TASKS TO CARRY OUT ▸
A. From the patch-review email, quote the stretch from "Good. I'll take" through "the AM, no?".
B. According to the patch-review email, how many patches does v20 use for the functionality from v19 0006-0009?
C. Carry on the patch-review email from its final sentence.

DOCUMENT EXCERPT ▸
## START
Ah, OK. Thanks for the clarification.

> I've rephrased the commit messages to not mention future commits and
> instead focus on what the changes in the commit are enabling.
>
> v19-0006 actually squashed very easily with v19-0009 and is actually
> probably better that way. It is still easy to understand IMO.
>
> In v20, I've attached just the functionality from v19 0006-0009 but in
> three patches instead of four.
>

Good. I'll take a look today.

>> Also, for 0008 I'm not sure we could even split it between v17 and v18,
>> because even if heapam did not use the iterator, what if some other AM
>> uses it? Without 0012 it'd be a problem for the AM, no?
>
> The iterators in the TableScanDescData were introduced in v19-0009. It
> is okay for other AMs to use it. In fact, they will want to use it. It
> is still initialized and set up in BitmapHeapNext(). They would just
> need to call tbm_iterate()/tbm_shared_iterate() on it.
## END
Rows on where targets appear
## START
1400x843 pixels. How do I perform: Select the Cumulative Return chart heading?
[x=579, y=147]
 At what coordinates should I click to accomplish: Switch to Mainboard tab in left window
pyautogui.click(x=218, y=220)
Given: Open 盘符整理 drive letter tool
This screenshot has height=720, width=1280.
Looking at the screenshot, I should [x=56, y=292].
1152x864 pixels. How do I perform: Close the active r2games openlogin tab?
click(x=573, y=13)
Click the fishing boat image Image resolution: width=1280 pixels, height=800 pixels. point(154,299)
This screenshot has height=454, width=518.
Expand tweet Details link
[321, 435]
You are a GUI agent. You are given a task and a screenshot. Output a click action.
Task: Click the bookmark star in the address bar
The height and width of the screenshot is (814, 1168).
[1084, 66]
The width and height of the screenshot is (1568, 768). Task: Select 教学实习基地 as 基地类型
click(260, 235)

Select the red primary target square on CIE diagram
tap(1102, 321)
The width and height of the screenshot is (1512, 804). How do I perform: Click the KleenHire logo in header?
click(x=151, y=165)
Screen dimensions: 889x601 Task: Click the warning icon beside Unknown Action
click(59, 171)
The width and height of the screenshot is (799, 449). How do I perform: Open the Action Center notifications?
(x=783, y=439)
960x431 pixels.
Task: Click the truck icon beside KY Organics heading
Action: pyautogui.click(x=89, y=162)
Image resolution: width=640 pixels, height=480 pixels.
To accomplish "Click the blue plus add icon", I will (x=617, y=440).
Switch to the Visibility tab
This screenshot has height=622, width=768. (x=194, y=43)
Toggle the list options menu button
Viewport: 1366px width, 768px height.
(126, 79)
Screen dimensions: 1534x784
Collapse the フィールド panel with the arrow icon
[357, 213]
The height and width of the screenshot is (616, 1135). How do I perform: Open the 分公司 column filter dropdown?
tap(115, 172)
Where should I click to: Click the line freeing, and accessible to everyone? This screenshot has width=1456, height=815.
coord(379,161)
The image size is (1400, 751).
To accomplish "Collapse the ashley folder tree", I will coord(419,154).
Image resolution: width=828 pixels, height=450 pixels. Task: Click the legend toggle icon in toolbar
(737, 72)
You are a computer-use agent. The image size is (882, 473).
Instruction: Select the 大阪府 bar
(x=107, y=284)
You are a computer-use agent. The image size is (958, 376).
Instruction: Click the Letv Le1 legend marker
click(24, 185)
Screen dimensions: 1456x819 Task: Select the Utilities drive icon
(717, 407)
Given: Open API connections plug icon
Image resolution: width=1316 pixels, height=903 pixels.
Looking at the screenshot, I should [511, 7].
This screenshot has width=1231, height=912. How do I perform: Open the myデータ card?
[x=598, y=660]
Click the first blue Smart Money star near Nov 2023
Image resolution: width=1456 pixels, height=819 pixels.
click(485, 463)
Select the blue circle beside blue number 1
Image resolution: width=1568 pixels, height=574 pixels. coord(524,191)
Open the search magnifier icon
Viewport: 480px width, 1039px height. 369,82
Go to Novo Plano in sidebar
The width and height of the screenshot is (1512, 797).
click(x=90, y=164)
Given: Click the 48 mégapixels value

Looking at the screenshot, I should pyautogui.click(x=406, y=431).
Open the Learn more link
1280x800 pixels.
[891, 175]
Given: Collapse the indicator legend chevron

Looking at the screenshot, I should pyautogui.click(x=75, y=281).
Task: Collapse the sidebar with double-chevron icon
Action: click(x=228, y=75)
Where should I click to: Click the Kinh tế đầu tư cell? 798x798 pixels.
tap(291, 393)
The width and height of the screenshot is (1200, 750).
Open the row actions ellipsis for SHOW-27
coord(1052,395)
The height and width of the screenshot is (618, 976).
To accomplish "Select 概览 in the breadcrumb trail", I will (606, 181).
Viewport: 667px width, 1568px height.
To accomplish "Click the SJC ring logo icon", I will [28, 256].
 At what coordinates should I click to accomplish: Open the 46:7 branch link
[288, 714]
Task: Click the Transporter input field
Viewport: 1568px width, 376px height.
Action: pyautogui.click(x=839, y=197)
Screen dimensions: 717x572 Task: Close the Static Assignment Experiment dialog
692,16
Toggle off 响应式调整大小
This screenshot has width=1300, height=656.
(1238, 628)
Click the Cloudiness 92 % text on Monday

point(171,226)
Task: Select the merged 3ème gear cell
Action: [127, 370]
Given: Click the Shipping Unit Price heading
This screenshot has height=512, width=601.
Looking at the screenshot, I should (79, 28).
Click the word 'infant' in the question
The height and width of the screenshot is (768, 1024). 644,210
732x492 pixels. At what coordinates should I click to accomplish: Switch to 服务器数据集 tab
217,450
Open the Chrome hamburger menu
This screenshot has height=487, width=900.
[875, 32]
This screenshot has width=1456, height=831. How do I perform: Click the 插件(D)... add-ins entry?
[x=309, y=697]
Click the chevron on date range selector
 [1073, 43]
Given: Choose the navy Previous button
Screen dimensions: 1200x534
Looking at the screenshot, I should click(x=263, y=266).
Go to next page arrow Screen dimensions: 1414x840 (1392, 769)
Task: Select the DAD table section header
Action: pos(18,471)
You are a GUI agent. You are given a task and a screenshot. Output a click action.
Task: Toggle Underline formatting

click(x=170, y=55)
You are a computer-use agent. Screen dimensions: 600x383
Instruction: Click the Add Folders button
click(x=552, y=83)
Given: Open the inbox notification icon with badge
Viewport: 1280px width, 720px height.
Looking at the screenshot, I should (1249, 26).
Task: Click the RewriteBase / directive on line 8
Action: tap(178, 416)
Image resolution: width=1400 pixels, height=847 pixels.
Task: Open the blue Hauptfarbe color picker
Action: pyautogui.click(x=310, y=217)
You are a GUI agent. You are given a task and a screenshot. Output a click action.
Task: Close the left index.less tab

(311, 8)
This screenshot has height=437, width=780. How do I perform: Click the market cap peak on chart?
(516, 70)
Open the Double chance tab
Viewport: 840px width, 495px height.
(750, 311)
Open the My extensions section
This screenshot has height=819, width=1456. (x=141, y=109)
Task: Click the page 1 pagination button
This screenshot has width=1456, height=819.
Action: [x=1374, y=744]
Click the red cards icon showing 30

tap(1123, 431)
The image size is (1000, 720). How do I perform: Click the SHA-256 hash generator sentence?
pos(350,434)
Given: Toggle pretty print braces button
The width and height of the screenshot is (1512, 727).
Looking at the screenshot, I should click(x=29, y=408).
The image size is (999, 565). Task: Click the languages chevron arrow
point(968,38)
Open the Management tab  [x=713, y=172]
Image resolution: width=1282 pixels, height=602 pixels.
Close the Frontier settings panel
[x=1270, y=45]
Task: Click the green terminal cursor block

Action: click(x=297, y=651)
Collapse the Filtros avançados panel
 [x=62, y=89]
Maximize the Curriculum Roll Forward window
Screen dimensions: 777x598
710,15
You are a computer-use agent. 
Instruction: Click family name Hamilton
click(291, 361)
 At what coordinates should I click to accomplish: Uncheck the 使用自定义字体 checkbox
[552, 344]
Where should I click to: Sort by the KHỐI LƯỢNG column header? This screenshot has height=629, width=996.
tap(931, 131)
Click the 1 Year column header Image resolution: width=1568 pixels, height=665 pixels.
## END
SET OF ANSWERS ▸
A.
Good. I'll take a look today.

>> Also, for 0008 I'm not sure we could even split it between v17 and v18,
>> because even if heapam did not use the iterator, what if some other AM
>> uses it? Without 0012 it'd be a problem for the AM, no?

B. Three patches, instead of four.

C.
>
> As for how table AMs will cope without the TBMIterateResult passed to
> table_scan_bitmap_next_tuple() (which is what v19 0008 did): they can
> save the location of the tuples to be scanned somewhere in their scan
> descriptor. Heap AM already did this and actually didn't use the
> TBMIterateResult at all.
>

The reason I feel a bit uneasy about putting this in TableScanDescData
is I see that struct as a "description of the scan" (~input parameters
defining what the scan should do), while for runtime state we have
ScanState in execnodes.h. But maybe I'm wrong - I see we have similar
runtime state in the other scan descriptors (like xs_itup/xs_hitup, kill
prior tuple in index scans etc.).

>> Would it make sense to move 0009 before these three patches? That seems
>> like a meaningful change on it's own, right?
>
> Since v19 0009 requires these patches, I don't think we could do that.
> I think up to and including 0009 would be an improvement in clarity and
> function.

Right, thanks for the correction.

>
> As for all the patches after 0009, I've dropped them from this version.
> We are out of time, and they need more thought.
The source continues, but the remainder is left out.